Precisamente, la sociedad contemporánea es la última parada de este recorrido histórico, justo en el momento en el que el capitalismo introduce a los sujetos individuales en el circuito de un nuevo goce: ya no se trata de gozar del exceso, sino de la acumulación y la inversión. La biopolítica, término afín a Michel Foucault, ha introducido una serie de prácticas, proyectos y producciones que redibujan el mapa. Para Nancy, ese goce que propone el capitalismo ya no se puede llamar goce; lo confundimos con el beneficio y con la propiedad, es decir, ideas antagónicas de aquel disolverse, estar fuera, con el que ambos autores caracterizaban al goce. Por ello, el exceso se transforma en poseer la mayor cantidad posible.
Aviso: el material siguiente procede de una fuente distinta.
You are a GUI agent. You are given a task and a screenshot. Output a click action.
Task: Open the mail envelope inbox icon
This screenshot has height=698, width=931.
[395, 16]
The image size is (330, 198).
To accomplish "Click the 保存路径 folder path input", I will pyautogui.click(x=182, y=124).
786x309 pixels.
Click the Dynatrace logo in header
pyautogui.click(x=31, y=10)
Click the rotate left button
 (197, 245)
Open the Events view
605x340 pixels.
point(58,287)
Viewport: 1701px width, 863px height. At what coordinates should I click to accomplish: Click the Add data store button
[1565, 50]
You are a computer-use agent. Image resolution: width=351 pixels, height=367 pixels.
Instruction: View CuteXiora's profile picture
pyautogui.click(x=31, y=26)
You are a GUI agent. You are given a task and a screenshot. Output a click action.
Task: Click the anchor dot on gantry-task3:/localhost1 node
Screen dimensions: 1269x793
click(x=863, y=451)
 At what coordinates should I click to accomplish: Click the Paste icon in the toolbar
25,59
¿Ya no se percibe la sociedad como un espacio ideal para el goce? ¿Hemos de hablar de un desinterés por el goce? Para Nancy, la adicción -el motor de las sociedades del capitalismo tardío- parece la señal de que nuestra relación con el goce se ha vuelto más destructora. En la que el goce creador de otro espacio está ausente. Precisamente por ese cambio, que emborrona parcialmente el deseo o la experiencia de la alteridad, resulta tan necesario este diálogo sobre el goce. Van Reeth y Nancy juegan con el concepto, rastrean su historia y sus numerosas declinaciones, buscan una manera de abordarlo para introducir el bisturí y cuestionar cómo se ha producido esa transición. No en vano, el goce habla del instante, de ese instante siempre fugitivo que nos atraviesa, que entra y sale. Y, aunque no se deja decir ni pensar tan fácilmente, resulta algo inestimable. De ahí la importancia de este pequeño pero enriquecedor texto: rescata una manera de sentir la propia vida.